Levantando-se, ele disse:
— Pode acreditar no que quiser, Sra. Niasi, mas não entenda errado. Acompanhei sua filha até aqui exatamente pelo motivo que a senhora citou: porque sentia que devia protegê-la. Mas agora ela está bem, então seguirei meu caminho.
— Entendo, faça uma boa viagem.
— Mamãe! — gritou Christina, incrédula no que estava acontecendo e continuou: — Mestre! Para onde o senhor vai? Voltará para a caverna?
— Obrigado por se preocupar, Christina. Tenho meus planos e agradeço muito por tê-la conhecido, se for para acontecer, nos encontraremos novamente. Adeus! — Pietro se dirigia até a porta enquanto dizia essas palavras, tendo assim uma despedida dramática típica de cinema — que ele sempre sonhou em reproduzir, um dia.
Mas que foi interrompida por Christina gritando: — Por favor, Mestre. Não vá!
— Não sou cético por religião, muito menos acredito em coisas como destino, mas garanto para você que: se for para acontecer, nós, definitivamente, vamos nos encontrar algum dia — afirmou.
Viu o olhar de seu mestre expressar tamanha tristeza e suas palavras com determinação. Christina não conseguiu mais pedir para ele ficar. Por mais que não admitisse, o sentimento que Pietro teve quando protegeu aquela garota, está novamente se manifestando, mas felizmente, não está afetando sua racionalidade — isso supondo que, da última vez, foi culpa desse sentimento.
Por fim, decidiu aceitar as palavras de seu mestre, que para ela soam como ordens. Christina suplicou-lhe que aceitasse roupas novas e alguns mantimentos para sua jornada e, por não ver motivos para recusar, ele obviamente aceitou. Ela o levou então até um quarto e explicou como banhar-se, enquanto buscava o que prometeu.
Minutos depois, Pietro saiu de dentro do quarto já banhado, vestindo uma calça jogger Cargo preta e um tênis que usava antes do cataclisma, mas sem camisa, porque as asas o impediam.
“Isso com certeza foi feito por um ser humano da Terra, que sobreviveu ao cataclisma e à provação de algum demônio. Ou talvez não… Christina deve saber algo sobre isso” pensou.
Desceu para o primeiro andar, encontrou-se com as duas mulheres e, sem perder tempo, apenas agradeceu e se despediu. Também deixou seus pêsames ao antigo patriarca.
Do lado de fora, sentindo o vento soprar por aquele jardim destruído, Pietro perguntou:
— Chris, pode me responder uma coisa?
Ela balançou a cabeça confirmando.
— Essas roupas… — começou, mas a garota de cabelos cor de rosa o interrompeu:
— O que tem?! O senhor não gostou? Droga! Pensei que o senhor gostaria, pois são a última moda em Sodoma.
— Não, não!
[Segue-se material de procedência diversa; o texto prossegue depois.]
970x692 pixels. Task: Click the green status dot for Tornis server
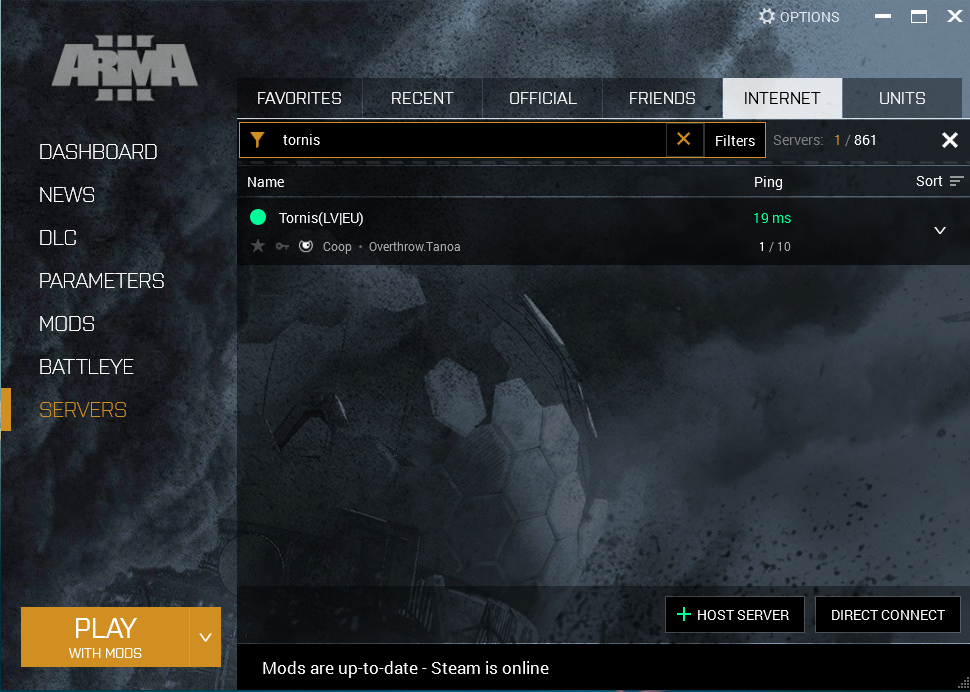pos(258,218)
Você entendeu errado… Quero te perguntar exatamente isso, onde você as comprou, pode me dizer?
— Ufa! Foi na cidade de Sodoma, ela fica a umas três semanas de viagem em linha reta, seguindo para o sudeste.
Sorrindo, Pietro agradeceu. Então virou-se e começou a caminhar rumo à cidade de Sodoma. A viagem seria longa e imprevisível, mas isso o animava, pois era uma ótima oportunidade para treinar e conhecer sobre esse mundo totalmente diferente.
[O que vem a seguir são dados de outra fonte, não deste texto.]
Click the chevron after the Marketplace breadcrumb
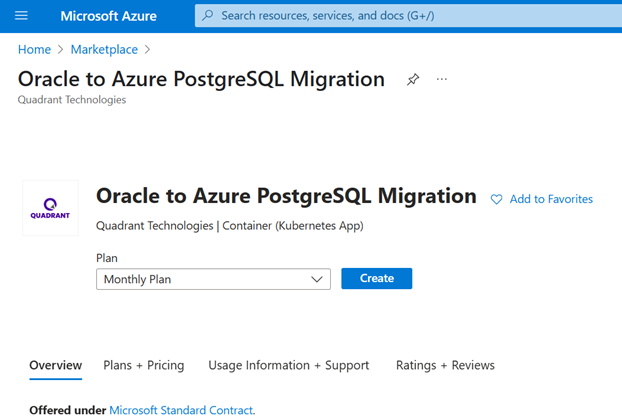Viewport: 622px width, 419px height. 148,49
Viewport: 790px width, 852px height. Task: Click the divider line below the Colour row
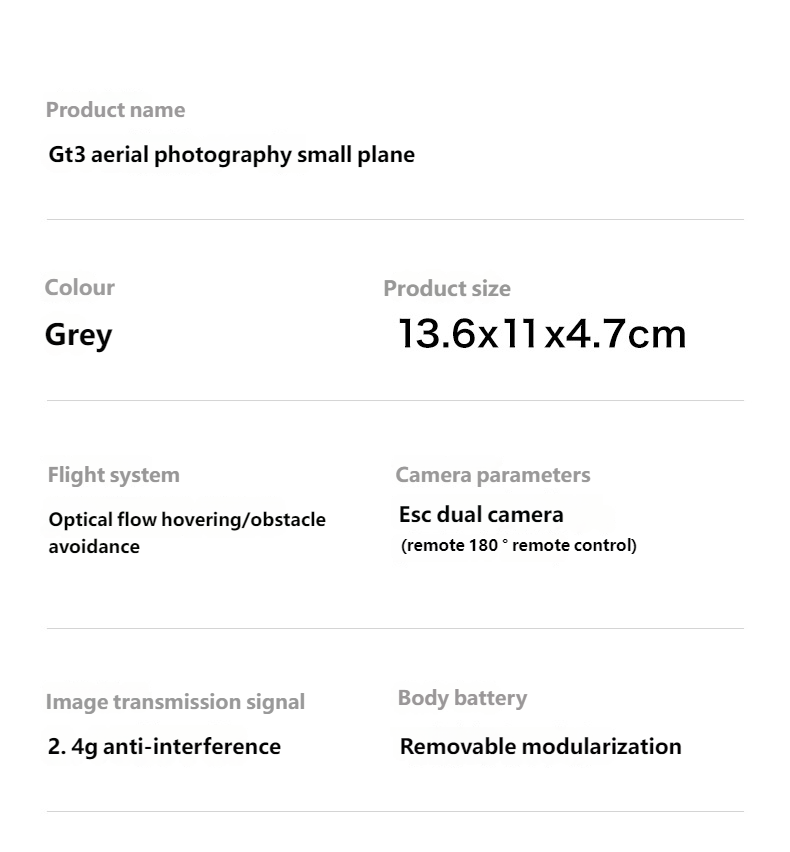point(395,401)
Após algum tempo, a silhueta de Pietro era a única coisa que Christina conseguia ver e, voltando a si após acalmar seu coração, ela lembrou-se de um aviso que deveria ter dito a Pietro: “Sodoma não aceitava demônios”. Ele com certeza seria perseguido e, possivelmente, morto se fosse para lá.
Ignorante sobre isso, ele continuou seu caminho despreocupado. Mas, mais tarde, se lembraria que tinha outra dúvida: “de onde Christina e todos os demônios eram?”. E forçou-se a acreditar que se chegasse a essa cidade, poderia encontrar a resposta para essa dúvida, então continuou seu caminho.